----- DATA EXTRACT

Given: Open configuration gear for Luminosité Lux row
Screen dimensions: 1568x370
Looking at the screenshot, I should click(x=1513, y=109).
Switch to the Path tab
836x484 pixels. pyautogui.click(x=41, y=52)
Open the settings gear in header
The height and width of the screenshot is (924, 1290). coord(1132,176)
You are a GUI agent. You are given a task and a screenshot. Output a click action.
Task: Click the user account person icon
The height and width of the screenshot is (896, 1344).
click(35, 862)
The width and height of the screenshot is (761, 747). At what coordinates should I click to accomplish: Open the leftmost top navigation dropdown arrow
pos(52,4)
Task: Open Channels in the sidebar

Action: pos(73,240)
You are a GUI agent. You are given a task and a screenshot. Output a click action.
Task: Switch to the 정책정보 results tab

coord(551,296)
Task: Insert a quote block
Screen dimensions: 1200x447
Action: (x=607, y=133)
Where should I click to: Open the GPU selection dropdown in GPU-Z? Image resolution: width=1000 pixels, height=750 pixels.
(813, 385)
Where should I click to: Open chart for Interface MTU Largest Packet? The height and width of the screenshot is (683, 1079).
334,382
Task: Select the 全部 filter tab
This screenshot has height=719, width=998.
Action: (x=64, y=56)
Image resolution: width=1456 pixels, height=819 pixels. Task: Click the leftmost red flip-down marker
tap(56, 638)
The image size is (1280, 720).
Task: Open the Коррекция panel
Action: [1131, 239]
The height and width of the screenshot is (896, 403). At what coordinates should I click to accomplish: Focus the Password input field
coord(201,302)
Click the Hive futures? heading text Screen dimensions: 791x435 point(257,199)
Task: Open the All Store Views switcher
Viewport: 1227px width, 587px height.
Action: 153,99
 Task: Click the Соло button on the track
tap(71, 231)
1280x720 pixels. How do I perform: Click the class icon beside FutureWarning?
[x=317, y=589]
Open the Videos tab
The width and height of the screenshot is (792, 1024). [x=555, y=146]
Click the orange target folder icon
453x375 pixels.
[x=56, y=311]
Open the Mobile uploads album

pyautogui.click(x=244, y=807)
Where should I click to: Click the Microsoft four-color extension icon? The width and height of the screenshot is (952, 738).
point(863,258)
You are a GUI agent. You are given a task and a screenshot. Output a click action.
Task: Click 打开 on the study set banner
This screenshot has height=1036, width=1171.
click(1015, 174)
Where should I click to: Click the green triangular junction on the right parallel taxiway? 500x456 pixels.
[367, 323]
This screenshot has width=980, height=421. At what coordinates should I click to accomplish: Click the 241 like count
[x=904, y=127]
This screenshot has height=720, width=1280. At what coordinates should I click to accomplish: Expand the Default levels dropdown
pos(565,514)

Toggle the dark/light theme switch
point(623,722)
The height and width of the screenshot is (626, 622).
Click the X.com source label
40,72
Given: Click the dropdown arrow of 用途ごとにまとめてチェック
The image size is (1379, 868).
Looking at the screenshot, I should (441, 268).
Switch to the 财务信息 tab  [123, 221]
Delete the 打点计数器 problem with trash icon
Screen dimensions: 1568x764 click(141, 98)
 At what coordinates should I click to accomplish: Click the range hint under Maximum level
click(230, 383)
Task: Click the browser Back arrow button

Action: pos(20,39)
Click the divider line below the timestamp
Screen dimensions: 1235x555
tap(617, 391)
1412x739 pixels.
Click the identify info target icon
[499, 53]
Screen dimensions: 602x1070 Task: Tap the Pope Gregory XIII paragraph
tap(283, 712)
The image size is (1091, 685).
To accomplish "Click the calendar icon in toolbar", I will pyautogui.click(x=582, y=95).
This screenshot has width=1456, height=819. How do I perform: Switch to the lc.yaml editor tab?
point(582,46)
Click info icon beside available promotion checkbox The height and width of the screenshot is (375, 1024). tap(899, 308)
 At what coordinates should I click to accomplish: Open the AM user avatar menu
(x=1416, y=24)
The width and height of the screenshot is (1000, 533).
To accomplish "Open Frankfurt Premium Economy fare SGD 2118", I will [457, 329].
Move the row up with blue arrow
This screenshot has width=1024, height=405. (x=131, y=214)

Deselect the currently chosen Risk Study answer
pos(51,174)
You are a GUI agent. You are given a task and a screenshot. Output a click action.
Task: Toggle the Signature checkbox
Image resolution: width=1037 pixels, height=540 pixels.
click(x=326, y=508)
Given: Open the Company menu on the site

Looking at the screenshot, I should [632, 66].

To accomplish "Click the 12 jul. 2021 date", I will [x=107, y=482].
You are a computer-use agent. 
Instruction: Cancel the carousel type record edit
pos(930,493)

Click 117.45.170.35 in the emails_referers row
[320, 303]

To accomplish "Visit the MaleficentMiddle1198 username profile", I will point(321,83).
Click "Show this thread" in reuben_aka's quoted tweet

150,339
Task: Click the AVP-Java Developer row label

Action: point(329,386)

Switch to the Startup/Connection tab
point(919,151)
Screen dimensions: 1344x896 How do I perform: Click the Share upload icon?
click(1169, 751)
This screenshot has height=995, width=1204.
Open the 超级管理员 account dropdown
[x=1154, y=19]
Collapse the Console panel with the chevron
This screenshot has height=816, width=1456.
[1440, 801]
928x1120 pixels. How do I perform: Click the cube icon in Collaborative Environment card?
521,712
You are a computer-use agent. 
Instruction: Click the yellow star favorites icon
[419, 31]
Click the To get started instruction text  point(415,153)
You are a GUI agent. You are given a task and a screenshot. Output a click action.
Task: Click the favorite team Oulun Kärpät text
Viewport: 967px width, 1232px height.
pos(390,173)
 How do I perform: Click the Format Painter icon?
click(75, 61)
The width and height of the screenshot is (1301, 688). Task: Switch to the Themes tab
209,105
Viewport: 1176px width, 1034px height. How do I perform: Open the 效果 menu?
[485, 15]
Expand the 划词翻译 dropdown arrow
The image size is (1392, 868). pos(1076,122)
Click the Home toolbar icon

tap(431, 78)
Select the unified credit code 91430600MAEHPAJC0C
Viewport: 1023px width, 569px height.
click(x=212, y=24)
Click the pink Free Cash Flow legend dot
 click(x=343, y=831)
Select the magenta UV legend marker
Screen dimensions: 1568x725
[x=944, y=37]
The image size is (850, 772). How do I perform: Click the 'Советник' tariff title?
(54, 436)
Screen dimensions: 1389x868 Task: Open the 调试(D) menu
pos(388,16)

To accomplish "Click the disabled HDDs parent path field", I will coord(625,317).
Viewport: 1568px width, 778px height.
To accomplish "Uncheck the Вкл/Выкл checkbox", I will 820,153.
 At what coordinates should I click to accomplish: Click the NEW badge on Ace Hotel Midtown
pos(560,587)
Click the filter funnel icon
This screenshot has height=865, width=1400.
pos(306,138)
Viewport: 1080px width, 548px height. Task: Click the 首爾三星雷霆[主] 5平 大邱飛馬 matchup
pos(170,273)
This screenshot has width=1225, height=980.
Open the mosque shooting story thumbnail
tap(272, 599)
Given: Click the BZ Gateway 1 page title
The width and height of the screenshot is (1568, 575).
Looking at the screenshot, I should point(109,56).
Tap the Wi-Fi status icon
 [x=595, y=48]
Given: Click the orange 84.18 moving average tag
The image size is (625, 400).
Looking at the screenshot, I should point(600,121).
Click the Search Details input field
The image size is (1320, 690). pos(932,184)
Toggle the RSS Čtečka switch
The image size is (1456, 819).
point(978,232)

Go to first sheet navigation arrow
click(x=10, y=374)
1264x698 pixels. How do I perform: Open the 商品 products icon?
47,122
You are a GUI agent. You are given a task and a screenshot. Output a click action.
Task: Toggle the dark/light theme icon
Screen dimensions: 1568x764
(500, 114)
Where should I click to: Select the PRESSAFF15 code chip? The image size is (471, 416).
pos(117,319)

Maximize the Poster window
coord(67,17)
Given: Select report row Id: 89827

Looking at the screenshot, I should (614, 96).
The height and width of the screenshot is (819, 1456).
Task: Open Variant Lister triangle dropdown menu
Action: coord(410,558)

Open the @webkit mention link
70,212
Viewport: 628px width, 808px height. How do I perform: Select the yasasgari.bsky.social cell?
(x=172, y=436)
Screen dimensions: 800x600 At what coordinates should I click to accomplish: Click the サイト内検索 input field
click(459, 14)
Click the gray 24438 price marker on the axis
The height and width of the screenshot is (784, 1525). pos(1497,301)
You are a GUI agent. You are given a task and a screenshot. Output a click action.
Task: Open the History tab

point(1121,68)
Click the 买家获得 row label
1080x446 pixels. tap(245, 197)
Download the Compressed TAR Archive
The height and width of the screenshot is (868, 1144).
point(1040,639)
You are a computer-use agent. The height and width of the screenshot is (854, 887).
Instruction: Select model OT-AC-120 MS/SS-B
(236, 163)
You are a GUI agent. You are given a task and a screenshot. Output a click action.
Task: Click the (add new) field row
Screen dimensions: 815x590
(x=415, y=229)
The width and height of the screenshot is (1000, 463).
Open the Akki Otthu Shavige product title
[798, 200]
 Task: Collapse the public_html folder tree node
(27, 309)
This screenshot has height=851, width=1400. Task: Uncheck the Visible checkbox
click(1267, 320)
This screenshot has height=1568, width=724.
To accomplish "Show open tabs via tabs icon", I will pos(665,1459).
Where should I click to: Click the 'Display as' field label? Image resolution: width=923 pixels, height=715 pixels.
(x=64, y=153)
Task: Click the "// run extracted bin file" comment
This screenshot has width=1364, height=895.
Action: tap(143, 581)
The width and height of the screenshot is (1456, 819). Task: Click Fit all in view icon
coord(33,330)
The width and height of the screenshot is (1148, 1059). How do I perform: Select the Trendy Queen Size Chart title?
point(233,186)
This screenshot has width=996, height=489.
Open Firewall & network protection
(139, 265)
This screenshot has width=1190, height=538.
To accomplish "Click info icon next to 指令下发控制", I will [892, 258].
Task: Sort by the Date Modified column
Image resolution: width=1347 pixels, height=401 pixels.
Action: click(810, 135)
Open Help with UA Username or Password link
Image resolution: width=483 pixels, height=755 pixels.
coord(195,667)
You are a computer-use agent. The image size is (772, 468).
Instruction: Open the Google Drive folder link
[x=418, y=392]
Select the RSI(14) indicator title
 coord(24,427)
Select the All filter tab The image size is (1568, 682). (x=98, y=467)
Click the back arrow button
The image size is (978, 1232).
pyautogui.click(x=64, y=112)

----------

• WHAT THIS TASK INVOLVES:
Copy out the records again word for word, starting with the line that contains "Open the Videos tab" and going on through the line that contains "point(863,258)", both included.

• CORRECT RESULT:
Open the Videos tab
The width and height of the screenshot is (792, 1024). [x=555, y=146]
Click the orange target folder icon
453x375 pixels.
[x=56, y=311]
Open the Mobile uploads album

pyautogui.click(x=244, y=807)
Where should I click to: Click the Microsoft four-color extension icon? The width and height of the screenshot is (952, 738).
point(863,258)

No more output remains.